Work required — Every line in the records below that holds the word "computer" is to be copied.

Stored data

•••••

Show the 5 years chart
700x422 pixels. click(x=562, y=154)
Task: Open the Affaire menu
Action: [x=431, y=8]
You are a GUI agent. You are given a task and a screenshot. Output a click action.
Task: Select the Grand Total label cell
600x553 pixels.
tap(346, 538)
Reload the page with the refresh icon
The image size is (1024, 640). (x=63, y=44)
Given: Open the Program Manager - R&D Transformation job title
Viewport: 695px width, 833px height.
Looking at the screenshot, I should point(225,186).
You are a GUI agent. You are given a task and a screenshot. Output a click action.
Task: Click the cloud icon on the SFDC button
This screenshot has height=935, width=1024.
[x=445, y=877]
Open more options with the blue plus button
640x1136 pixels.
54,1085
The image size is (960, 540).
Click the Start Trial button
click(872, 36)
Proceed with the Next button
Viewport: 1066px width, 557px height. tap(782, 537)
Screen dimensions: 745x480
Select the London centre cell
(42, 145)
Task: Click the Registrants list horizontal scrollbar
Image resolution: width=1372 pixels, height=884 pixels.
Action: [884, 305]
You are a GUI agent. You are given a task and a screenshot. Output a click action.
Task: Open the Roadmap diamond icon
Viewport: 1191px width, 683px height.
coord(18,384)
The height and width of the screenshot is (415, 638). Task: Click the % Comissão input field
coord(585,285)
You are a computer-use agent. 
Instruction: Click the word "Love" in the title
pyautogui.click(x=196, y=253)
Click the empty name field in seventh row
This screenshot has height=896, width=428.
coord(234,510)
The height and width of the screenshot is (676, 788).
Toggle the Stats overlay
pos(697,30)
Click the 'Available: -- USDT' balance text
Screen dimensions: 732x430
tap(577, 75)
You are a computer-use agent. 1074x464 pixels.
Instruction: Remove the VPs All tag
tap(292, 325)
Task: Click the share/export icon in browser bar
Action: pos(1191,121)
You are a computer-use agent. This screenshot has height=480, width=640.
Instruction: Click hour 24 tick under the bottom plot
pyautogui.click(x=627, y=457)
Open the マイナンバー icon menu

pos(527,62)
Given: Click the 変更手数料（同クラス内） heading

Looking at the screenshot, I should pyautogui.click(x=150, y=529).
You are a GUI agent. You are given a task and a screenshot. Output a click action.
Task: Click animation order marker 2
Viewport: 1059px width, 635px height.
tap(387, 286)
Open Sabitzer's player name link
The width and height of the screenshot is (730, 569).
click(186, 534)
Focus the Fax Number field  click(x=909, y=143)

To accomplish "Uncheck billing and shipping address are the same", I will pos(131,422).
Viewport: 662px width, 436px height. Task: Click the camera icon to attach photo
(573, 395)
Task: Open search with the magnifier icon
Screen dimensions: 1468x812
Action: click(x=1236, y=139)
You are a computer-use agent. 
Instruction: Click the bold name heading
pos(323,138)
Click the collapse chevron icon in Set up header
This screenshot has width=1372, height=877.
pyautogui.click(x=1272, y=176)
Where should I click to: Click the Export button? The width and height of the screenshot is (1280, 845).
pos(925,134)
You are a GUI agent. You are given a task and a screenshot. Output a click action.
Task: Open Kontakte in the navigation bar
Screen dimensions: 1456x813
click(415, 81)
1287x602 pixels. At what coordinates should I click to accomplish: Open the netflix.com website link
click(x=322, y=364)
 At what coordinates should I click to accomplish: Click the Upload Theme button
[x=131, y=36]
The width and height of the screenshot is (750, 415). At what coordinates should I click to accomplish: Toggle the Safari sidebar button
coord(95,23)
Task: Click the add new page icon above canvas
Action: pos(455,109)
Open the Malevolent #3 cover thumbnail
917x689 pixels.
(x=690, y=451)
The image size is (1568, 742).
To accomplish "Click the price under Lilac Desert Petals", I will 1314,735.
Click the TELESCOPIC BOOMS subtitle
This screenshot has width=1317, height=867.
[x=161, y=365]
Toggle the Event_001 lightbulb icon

•••••

Task result —
You are a computer-use agent. 
You are a computer-use agent. 1074x464 pixels.
You are a computer-use agent. This screenshot has height=480, width=640.
You are a computer-use agent. 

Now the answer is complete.